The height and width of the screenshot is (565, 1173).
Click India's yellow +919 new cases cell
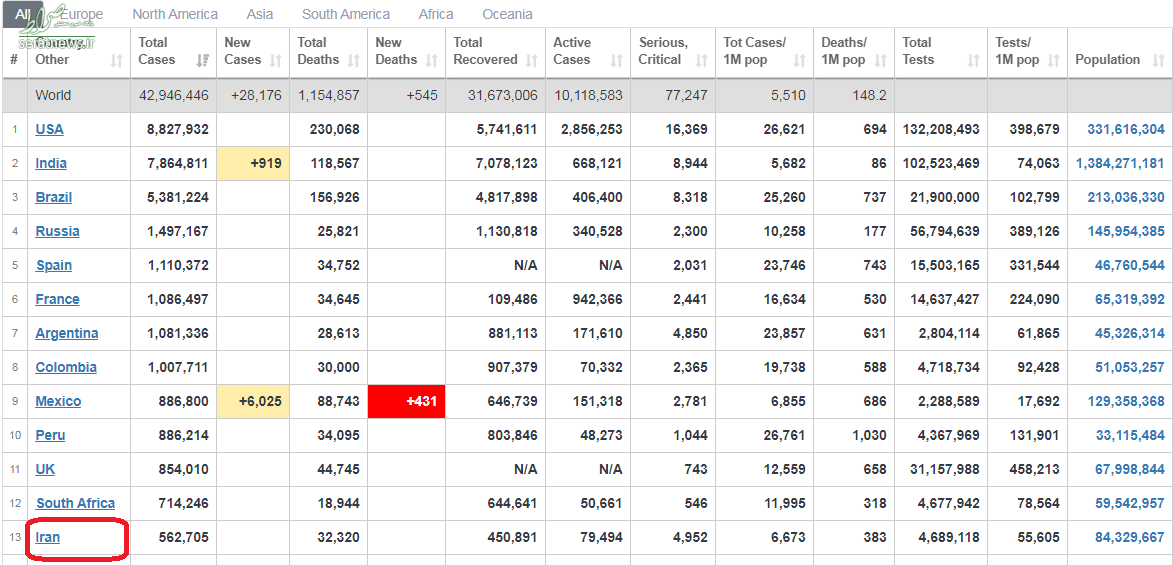[253, 164]
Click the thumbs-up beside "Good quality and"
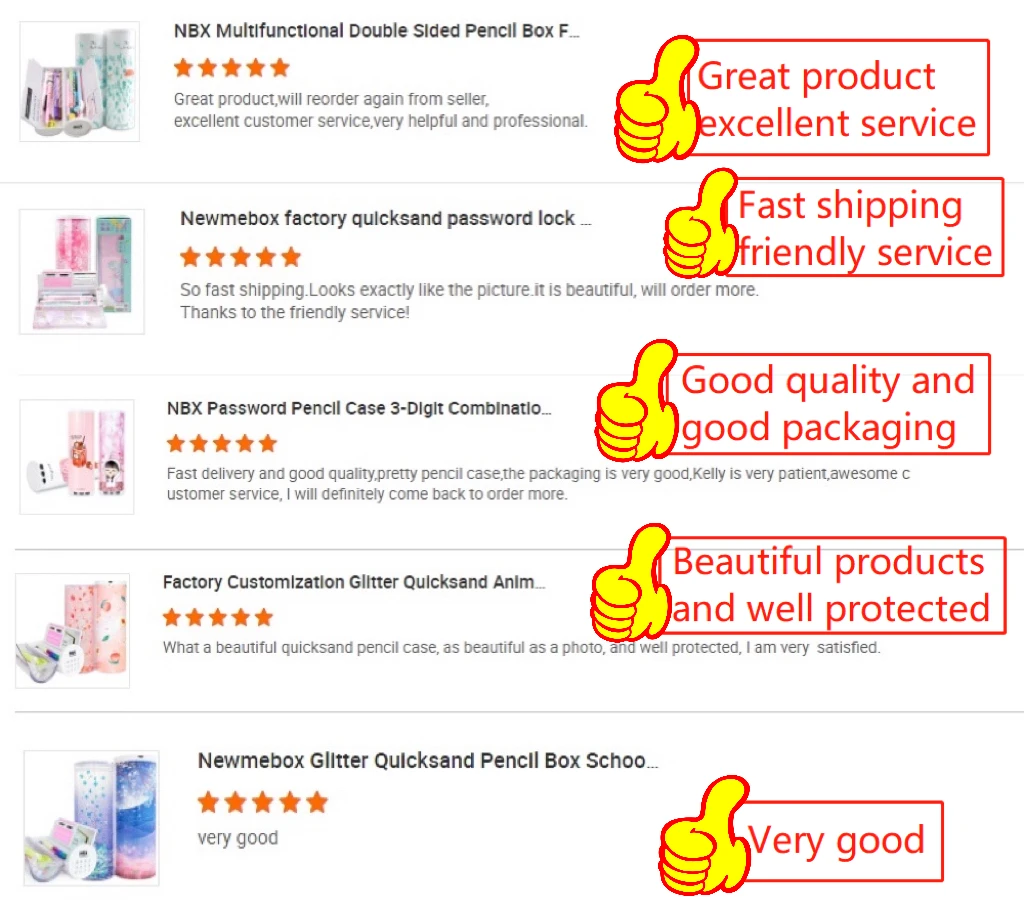The height and width of the screenshot is (907, 1024). pyautogui.click(x=637, y=400)
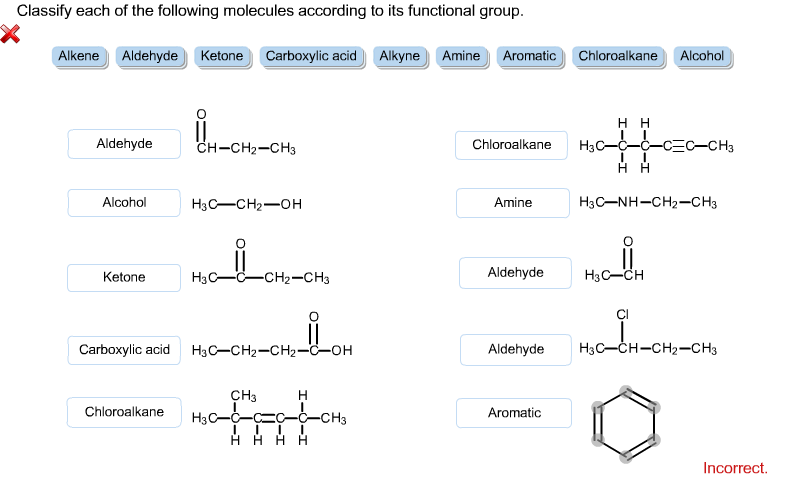Click the Chloroalkane box beside the alkyne structure
The width and height of the screenshot is (803, 494).
512,145
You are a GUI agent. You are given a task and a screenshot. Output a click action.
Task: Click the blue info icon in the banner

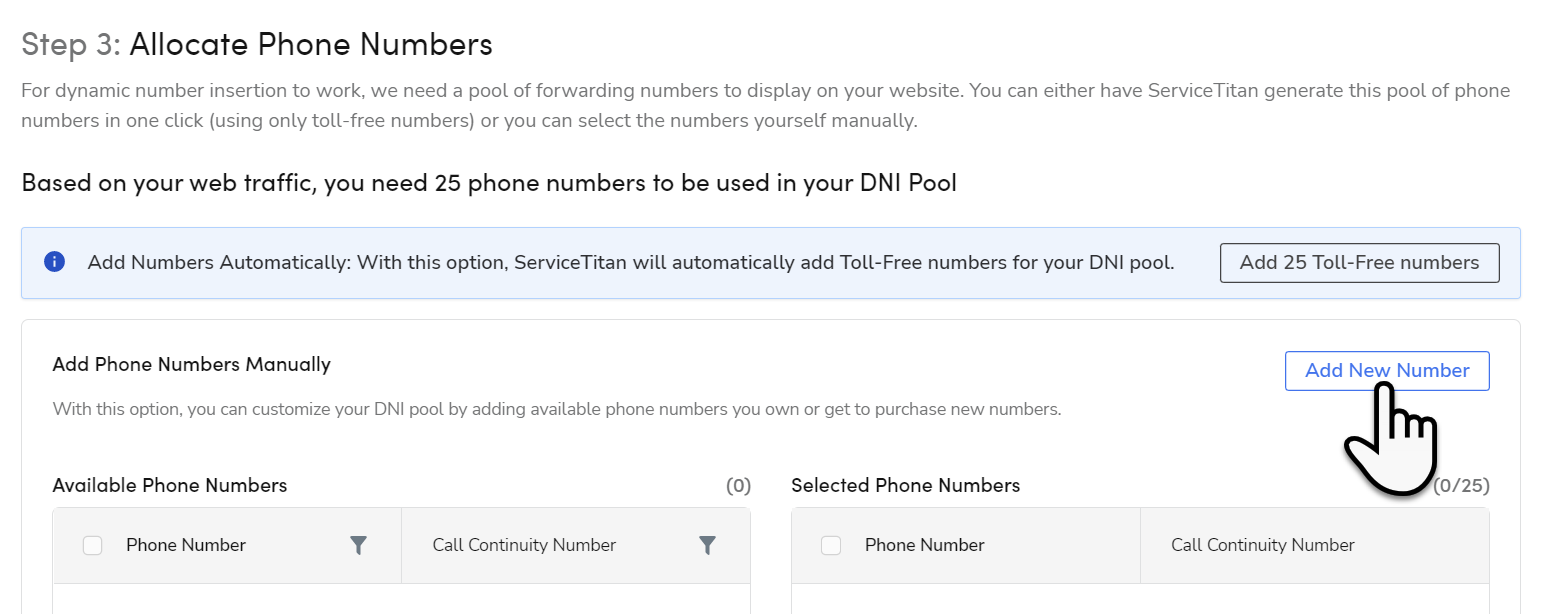tap(54, 262)
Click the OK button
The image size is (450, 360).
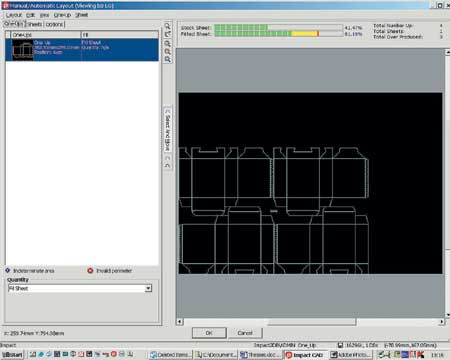point(209,333)
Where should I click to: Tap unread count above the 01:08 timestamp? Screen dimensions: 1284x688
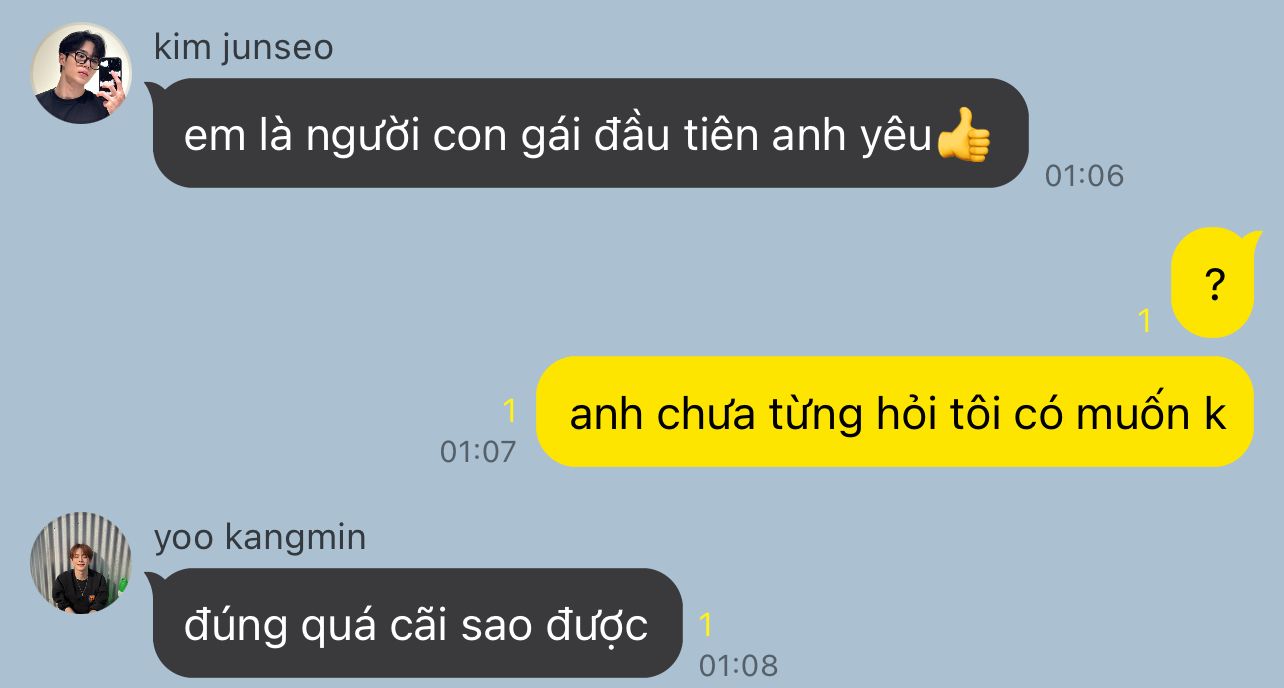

⁂

What you will do
Copy, without the pictures, exactly the lines from the line with "Click the thumbs-up" through the end of the material above, both ends included.

Task result
Click the thumbs-up beside "Good quality and"
The height and width of the screenshot is (907, 1024). pyautogui.click(x=637, y=400)
Click the Chloroalkane box beside the alkyne structure
The width and height of the screenshot is (803, 494).
512,145
You are a GUI agent. You are given a task and a screenshot. Output a click action.
Task: Click the blue info icon in the banner

tap(54, 262)
Click the OK button
The image size is (450, 360).
point(209,333)
Where should I click to: Tap unread count above the 01:08 timestamp? Screen dimensions: 1284x688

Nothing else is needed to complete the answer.